- Born: 1960s
- Education: London College of Printing; Watford School of Art
- Occupations: Writer, performance poet, visual artist
- Known for: Community and human rights campaigner and activist
- Website: www.zitaholbourne.com

= Zita Holbourne =

British human rights campaigner and activist

Zita Holbourne FRSA (born 1960s) is a British community and human rights campaigner and activist, and a multi-disciplinary artist, creating work as a writer, performance poet and visual artist. As a trade unionist, she is National Vice President of the Public and Commercial Services Union (PCS) in the UK, and chairs its national equality committee and women's committee, and as joint national Chair of Artists' Union England she also leads on equality. She sits on the European Public Services Union National and European Administration Committee. She co-founded with Lee Jasper the organisation BARAC (Black Activists Rising Against the Cuts), which campaigns against the impact of austerity on black communities.

==Background==

Holbourne studied art and graphic design at the London College of Printing and Watford School of Art. She produces artwork that ranges from oil paintings on canvas to digital works and graphic design.

Through activism and art, she campaigns for equality, justice and human rights. In her creative work she also highlights the impact of climate change on the global South. She is the co-founder and National Chair of Black Activists Rising Against Cuts (BARAC) UK, a founding member of Movement Against Xenophobia, BME Lawyers for Grenfell and BAME Lawyers for Justice and has played a prominent role in campaigning against injustices ensuing from the Windrush scandal.

In 2012, she won the Role Model award at the National Diversity Awards.
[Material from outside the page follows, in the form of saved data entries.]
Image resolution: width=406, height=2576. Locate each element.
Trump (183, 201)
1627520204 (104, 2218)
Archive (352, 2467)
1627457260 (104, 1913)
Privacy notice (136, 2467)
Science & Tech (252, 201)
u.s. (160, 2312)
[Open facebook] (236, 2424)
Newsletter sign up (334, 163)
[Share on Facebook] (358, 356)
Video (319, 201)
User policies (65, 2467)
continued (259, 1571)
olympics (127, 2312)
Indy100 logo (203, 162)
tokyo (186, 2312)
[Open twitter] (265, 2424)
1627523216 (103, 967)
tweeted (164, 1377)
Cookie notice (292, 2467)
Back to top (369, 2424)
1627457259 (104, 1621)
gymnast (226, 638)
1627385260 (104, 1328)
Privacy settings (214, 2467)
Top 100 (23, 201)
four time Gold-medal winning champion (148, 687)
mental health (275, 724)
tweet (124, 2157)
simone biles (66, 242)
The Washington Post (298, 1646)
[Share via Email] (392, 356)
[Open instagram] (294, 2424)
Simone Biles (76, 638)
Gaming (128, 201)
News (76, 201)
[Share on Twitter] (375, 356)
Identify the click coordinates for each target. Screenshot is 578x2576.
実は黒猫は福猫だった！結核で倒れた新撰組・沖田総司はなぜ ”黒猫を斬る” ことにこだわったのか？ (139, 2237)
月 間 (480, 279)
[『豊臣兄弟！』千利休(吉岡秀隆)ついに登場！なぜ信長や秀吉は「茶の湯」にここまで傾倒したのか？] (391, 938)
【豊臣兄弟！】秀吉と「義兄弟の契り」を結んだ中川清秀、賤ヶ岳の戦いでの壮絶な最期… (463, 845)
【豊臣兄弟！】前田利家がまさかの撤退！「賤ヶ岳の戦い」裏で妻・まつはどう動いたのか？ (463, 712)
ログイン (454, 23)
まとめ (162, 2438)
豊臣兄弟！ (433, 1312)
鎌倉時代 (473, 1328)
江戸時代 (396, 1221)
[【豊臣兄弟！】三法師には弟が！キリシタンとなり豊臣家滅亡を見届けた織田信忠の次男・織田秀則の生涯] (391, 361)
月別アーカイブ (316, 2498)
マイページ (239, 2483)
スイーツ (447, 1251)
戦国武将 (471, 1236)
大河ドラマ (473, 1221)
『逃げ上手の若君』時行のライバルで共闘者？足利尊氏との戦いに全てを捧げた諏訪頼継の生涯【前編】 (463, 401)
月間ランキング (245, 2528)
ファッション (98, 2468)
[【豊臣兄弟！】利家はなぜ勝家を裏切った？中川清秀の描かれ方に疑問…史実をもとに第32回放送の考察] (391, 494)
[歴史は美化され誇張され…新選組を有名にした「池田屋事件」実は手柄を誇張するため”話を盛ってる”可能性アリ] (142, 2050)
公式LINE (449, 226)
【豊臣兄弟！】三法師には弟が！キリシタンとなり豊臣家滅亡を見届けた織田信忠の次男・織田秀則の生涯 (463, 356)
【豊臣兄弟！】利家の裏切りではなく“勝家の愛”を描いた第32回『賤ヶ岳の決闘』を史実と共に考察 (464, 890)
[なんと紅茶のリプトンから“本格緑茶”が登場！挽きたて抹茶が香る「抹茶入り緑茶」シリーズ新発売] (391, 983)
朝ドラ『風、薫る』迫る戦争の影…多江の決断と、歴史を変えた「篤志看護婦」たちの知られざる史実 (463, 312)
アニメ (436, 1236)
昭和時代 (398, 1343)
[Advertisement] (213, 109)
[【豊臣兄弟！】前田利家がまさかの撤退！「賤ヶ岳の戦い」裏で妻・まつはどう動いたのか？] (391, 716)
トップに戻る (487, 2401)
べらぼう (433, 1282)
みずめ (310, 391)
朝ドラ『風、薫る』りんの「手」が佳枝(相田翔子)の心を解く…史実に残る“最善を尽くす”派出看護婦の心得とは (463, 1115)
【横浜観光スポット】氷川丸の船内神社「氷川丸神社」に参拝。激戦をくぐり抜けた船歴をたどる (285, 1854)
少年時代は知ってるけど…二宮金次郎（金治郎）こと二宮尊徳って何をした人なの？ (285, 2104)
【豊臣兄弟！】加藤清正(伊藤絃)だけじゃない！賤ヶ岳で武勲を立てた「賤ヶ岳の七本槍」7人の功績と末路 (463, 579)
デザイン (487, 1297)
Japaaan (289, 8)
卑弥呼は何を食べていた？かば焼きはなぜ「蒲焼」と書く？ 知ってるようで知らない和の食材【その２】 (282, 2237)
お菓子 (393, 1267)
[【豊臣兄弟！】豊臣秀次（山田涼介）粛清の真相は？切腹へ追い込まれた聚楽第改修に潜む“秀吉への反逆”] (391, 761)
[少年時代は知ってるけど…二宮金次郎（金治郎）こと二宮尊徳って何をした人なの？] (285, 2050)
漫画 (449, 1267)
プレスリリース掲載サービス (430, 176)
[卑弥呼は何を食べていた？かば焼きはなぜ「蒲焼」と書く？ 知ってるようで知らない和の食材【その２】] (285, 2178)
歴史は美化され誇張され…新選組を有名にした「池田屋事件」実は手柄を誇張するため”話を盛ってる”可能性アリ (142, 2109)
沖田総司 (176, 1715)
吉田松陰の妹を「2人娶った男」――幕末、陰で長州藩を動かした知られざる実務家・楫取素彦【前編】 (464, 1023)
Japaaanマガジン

In 2018, in recognition of her work in arts and culture and as a campaigner for race equality, she was invited to become part of the UNESCO Coalition of Artists for the General History of Africa. She founded the Roots, Culture and Identity arts collective, which showcases the art of predominantly young black, Asian and migrant artists, and she is the author of the 2017 book Striving for Equality, Freedom and Justice: Embracing Roots, Culture and Identity: A Collection of Poetry, published by Hansib. Holbourne has contributed work to anthologies including New Daughters of Africa (2019), edited by Margaret Busby, Encounters with James Baldwin: Celebrating 100 Years, Here We Stand, Women Changing the World, and Encounters with Jane Austen: Celebrating 250 Years.

Publications for which she has written include The Guardian, the Morning Star and The Voice.

On the International Day for the Remembrance of the Slave Trade and its Abolition in August 2020, Holbourne delivered the Dorothy Kuya Memorial Lecture at the International Slavery Museum in Liverpool.

In 2021, she wrote a "Manifesto for Cultural Workers" that was launched by Public Services International (PSI), addressing the impacts of the COVID-19 pandemic, public policy and systemic exploitation on workers in the arts and culture sector. She was curator of the Roots, Culture, Identity virtual art exhibition hosted by the TUC Race Relations Committee in 2021.

Holbourne has been the organiser of a long-running petition calling on the Home Office to end "mass deportations" to Jamaica.

==Other recognition and honours==
Holbourne is a Fellow of the Royal Society of Arts, and in 2023 received an Honorary Fellowship from the University of Wales Trinity Saint David.